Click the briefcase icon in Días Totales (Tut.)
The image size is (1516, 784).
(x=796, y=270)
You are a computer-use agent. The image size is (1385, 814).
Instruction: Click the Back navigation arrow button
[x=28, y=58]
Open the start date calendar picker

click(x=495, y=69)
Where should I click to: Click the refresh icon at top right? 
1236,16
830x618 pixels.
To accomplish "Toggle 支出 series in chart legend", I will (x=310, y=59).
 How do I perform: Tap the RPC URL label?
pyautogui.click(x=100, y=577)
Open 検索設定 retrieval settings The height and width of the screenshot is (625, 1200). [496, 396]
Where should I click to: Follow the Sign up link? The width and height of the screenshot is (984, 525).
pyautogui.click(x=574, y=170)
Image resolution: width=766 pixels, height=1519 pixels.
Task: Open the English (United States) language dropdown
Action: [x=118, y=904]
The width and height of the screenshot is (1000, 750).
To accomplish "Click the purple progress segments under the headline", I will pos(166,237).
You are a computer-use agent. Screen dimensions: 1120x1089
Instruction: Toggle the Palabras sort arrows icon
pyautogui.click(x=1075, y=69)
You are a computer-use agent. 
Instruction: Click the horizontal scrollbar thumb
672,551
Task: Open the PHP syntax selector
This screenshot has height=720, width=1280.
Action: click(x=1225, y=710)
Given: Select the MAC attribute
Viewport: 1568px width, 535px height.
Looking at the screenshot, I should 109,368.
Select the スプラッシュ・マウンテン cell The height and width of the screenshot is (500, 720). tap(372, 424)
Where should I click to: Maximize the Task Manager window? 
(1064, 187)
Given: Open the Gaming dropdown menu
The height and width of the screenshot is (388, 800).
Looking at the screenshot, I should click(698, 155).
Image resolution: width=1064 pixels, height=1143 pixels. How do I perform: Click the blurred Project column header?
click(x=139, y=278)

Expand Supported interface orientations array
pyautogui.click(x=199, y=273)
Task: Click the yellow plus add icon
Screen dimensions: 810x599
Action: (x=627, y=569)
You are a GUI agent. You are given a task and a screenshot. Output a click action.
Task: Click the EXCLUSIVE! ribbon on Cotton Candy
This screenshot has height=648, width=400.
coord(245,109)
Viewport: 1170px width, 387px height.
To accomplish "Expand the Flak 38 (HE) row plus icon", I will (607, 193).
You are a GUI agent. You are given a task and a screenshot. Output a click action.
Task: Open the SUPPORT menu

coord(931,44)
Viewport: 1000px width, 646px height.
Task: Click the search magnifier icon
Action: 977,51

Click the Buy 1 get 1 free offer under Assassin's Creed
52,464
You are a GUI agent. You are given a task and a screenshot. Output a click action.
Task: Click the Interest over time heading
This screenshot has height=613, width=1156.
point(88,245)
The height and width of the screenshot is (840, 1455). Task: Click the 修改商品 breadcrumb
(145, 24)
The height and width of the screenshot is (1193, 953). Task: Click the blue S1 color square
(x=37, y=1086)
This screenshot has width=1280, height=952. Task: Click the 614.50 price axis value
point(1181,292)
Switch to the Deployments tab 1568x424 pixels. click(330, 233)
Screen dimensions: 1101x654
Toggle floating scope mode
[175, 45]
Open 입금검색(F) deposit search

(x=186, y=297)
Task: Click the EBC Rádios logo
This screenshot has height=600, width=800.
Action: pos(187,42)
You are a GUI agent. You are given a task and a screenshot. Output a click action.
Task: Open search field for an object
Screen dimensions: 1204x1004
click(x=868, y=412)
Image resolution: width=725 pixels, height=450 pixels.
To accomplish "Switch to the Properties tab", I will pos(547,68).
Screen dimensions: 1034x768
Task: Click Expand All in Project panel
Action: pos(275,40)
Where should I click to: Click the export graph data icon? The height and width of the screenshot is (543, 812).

++++++

Show each line from the listing above that includes the word "plus".

> _Task solution_
Task: Click the yellow plus add icon
To accomplish "Expand the Flak 38 (HE) row plus icon", I will (607, 193).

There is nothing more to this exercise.